I imagine it stops looking for the matching parentheses when it gets to the `else` statement, as an `else` when part of an `if/else` cannot be inside parentheses. Obviously the exception to this is the ternary operator.

Bizarrely, it only seems to fail the first time it encounters this issue. Any subsequent code with the same pattern seems to be matched fine. So in the following example, the second brackets get matched without an issue:

(1 if x
 else 0)

(1 if x
 else 0)

Hopefully someone more familiar with the source code can shed some light on this!
msg374224 - (view) Author: Terry J. Reedy (terry.reedy) * (Python committer) Date: 2020-07-25 02:59
(While I wrote the following, Lewis Ball posted some of the same conclusions.)

0. I verified the failure with 3.8.5 and current master.

1. I reduced the failing example to a minimum of 7 chars on 2 lines.

1a. Deleting '\n' or any letter of 'else' fixes the problem.
1b. Adding 'else' before '(' fixes the problem.
1a is true for the initial 'else' on line 4 of the original example.
1b is true for 'else' on a new line before the first.

2. I tried multiple variations
2a. Matching also fails when typing ')'.
2b. Replacing '()' with '[]' or '{}' makes no difference.

2c. Replacing 'else' with 'elif', 'while', 'def', or 'class' makes no difference.  This include the addition for 1b above.  Replacing 'else' with 'if', 'for', or 'with' fixes the bug.
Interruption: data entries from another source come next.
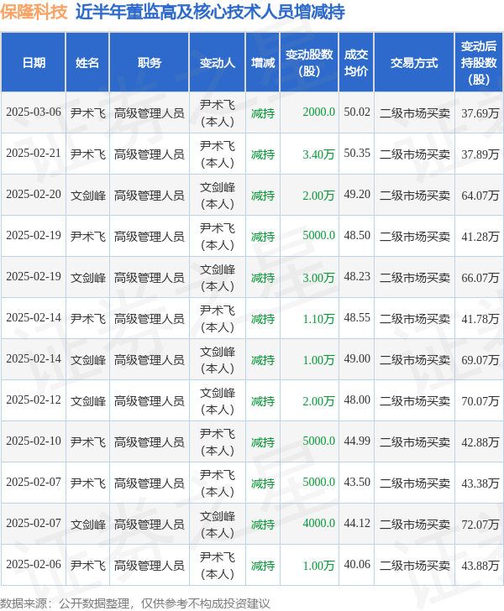Viewport: 504px width, 611px height.
Task: Click the 变动人 column header
Action: (x=218, y=63)
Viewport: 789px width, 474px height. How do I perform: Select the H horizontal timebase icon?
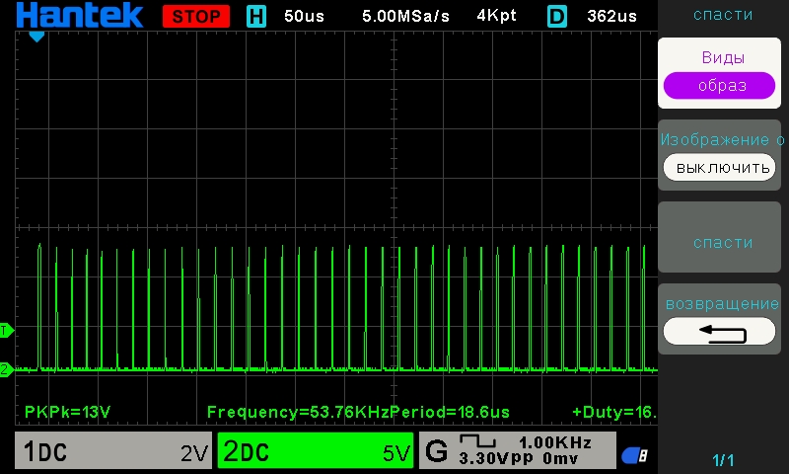tap(256, 16)
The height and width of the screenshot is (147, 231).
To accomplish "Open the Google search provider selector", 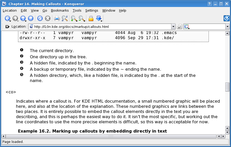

Bingo!!!  Matching uses idlelib.hyperparser, which uses idlelib.pyparse, which has regex _synchre, which finds "what looks like the start of a popular statement".  It matches 'elif', etcetera, but not 'if', etcetera.  I noticed previously that these 'popular' line beginners were missing and have planned to add them.*  But we need to make matched words not disable fence matching.

* Keyword 'with' was likely added to python after this re was last revised.  Keywords 'if' and 'for' might have been removed when comprehensions were added. If so, 'else' should have been removed when conditional expressions were added and 'yield' when yield expressions were added.  These latter two are the only keywords matched by _synchre that can properly appear in the middle of a statement but at the beginning of a continuation line.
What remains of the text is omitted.